Task list:
1) Answer these questions from the forum post about the FNA:
(a) How long was the FNA scheduled to last?
(b) How many times was the needle used?
(c) Who will get the final path report this week?
2) Write the next part of the forum post about the FNA, picking up after its final sentence.

Source document:
# Had FNA 9/13 Now have questions



## dbartlett (Sep 15, 2012)

Hi. I had an FNA 9/13 for 2 left lobe nodules. Original US showed 1.9cm and 1.6cm nodules that were complex, increased vascularity, internal necrosis, small internal calcification, hypoechoic. Right lobe had 5mm nodule and small cyst.
The FNA was scheduled for 45 minutes to 1 hours. It lasted over 2 hours! At first the doctor couldn't find the second nodule in the left. I told her I brought the original cd of my US with me. After looking at that she finally found it. Was very close to 2nd nodule and may be merging together. There was a dr. in training along with the dr. who was to do the FNA. The dr. in training started the biopsies but kept coming up with just blood, no tissue. Finally the full fledged dr. took over. Had that needle 13 times! Preliminary results of nodule 2: follicular lesion of undetermined significance. No prelim of nodule 1.

I asked the dr. to just look at the right side to see if the nodule had grown since the US (July 31). She told me not only did I have the one nodule and one cyst, I had several nodules (she counted at least 4) and told me she saw the parathyroid which was "concerning". She refused to tell me what she meant by that.

I have several symptoms: pain when swallowing, tenderness in the front of my neck, hurts to yawn, can't raise my voice or sing because I lose it, frequent choking, voice goes hoarse.

My PCP will get the final path report this week. Dr. who did the FNA said that if the results were "undetermined" that she would recommend repeat US and FNA in 3 months. Are you kidding me? With all the issues I have? Not in my book, at least that's what I'm thinking now.

My plan is to get an appointment with an ENT close to home as soon as possible. The funny thing is, I went to what I thought was the best hospital in the state where I live. Now I'm not so sure about that.

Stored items

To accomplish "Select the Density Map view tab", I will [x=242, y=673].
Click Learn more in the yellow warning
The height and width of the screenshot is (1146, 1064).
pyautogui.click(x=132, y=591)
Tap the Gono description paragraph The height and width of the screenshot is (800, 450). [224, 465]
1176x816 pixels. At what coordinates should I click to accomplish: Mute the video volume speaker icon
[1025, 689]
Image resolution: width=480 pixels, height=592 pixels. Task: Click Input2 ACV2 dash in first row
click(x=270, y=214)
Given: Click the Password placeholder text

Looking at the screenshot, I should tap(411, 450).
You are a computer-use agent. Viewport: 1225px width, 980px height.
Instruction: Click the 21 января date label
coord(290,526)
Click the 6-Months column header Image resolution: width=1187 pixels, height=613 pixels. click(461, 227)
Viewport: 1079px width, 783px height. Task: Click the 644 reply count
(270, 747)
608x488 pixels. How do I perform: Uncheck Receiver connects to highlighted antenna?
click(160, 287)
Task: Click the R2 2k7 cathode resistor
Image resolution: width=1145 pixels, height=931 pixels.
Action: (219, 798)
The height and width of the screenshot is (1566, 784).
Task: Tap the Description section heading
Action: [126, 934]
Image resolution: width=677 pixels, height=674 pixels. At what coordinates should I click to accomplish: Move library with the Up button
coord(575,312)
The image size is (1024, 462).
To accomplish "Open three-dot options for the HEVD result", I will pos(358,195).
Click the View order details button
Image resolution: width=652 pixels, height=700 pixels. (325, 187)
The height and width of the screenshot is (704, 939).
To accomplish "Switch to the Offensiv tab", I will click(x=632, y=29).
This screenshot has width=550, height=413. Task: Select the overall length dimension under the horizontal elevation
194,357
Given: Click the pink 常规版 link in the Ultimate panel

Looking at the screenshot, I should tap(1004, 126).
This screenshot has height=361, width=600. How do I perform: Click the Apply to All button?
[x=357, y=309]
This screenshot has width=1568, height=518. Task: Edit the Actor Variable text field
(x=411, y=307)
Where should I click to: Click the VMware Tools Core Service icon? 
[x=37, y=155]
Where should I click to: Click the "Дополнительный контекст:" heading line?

Answers to the problems:
1)
(a) 45 minutes to 1 hour
(b) 13 times
(c) The PCP

2)
My thyroid levels are in the normal range, but not where they should be.
TSH: 1.41 range 0.46-4.68
Free T4 0.87 range 0.58-1.74

Any thoughts or suggestions? I had to wait 6 weeks to get the appointment for the FNA and don't want to wait that long again.


----------



## webster2 (May 19, 2011)

I agree, get an appointment with an ENT. Hang in there!


----------



## crimebuff (May 25, 2012)

dbartlett said:


> Hi. I had an FNA 9/13 for 2 left lobe nodules. Original US showed 1.9cm and 1.6cm nodules that were complex, increased vascularity, internal necrosis, small internal calcification, hypoechoic. Right lobe had 5mm nodule and small cyst.
> The FNA was scheduled for 45 minutes to 1 hours. It lasted over 2 hours! At first the doctor couldn't find the second nodule in the left. I told her I brought the original cd of my US with me. After looking at that she finally found it. Was very close to 2nd nodule and may be merging together. There was a dr. in training along with the dr. who was to do the FNA. The dr. in training started the biopsies but kept coming up with just blood, no tissue. Finally the full fledged dr. took over. Had that needle 13 times! Preliminary results of nodule 2: follicular lesion of undetermined significance. No prelim of nodule 1.
> 
> I asked the dr. to just look at the right side to see if the nodule had grown since the US (July 31). She told me not only did I have the one nodule and one cyst, I had several nodules (she counted at least 4) and told me she saw the parathyroid which was "concerning". She refused to tell me what she meant by that.
> ...


When a FNA biopsy comes back indeterminate, there is a new test which will help decide whether its likely malignant or not. In the past when you got an indeterminate result, the doctors advised surgery. This is the Afirma Gene Expression test by Veracyte labs. My FNA came back indeterminate on a nodule that I had tested by FNA 8 years ago-benign result then Just watched it and it never grew-had FNA again lasy year again with the indeterminate, AFFIRMA TEST SAID MORE THAN 50% chance of cancer, had the surgery and lo and behold it was cancer. With your symptoms, I wouldn't wait.


----------



## Andros (Aug 26, 2009)

dbartlett said:


> Hi. I had an FNA 9/13 for 2 left lobe nodules. Original US showed 1.9cm and 1.6cm nodules that were complex, increased vascularity, internal necrosis, small internal calcification, hypoechoic. Right lobe had 5mm nodule and small cyst.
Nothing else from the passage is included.